The cup of blessing which we bless, is it not the communion of the blood of Christ? The bread which we break, is it not the communion of the body of Christ? . . . Ye cannot drink the cup of the Lord, and the cup of devils: ye cannot be partakers of the Lord’s table, and of the table of devils. (1 Corinthians 10:16, 21)

THE TEACHING IS CLEAR

I have read these passages because they give you the verses in the New Testament that definitely refer to the Lord’s Supper. You can see just what they teach. Our blessed Lord was going out to die, and before He left His disciples, He gave them this memorial feast. There is a striking passage in the book of the prophet Jeremiah in which he is predicting dire judgments coming upon Israel, and he says that so many people will die that there will be none left to break bread for them (that is the marginal reading), nor to give them the cup of consolation. It evidently refers to an old custom that when somebody died, loving friends gathered together with those who were left, and they sat down and ate and drank in memory of the loved one and probably talked of his virtues and tried to comfort his loved ones.

Now our Lord Jesus Christ has come to the end of His thirty-three wonderful years here upon Earth. He is about to go out to die. He came for that purpose. He said, “[T]he Son of man came not to be ministered unto, but to minister, and to give his life a ransom for many” (Matthew 20:28). Now He has His little company of disciples gathered about Him. They have kept the Pascal feast, the last Passover that God ever recognized. Actually, they kept the Passover, and Christ died on the same day because the Jewish day began in the evening and went on until the next evening. So the Lord ate the Passover with His disciples on the first evening and before the next evening—between the two evenings—He died on the Cross—Christ, our Passover, sacrificed for us.
---+---
List every book of the Bible that the text about the Lord's Supper names or cites. Rely solely on the text about the Lord's Supper for what follows.

**RECORDED DATA**
---+---
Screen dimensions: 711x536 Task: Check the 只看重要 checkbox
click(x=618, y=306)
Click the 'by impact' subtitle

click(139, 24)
---+---
**SOLUTION FOR THIS EXERCISE**
1 Corinthians, Jeremiah, Matthew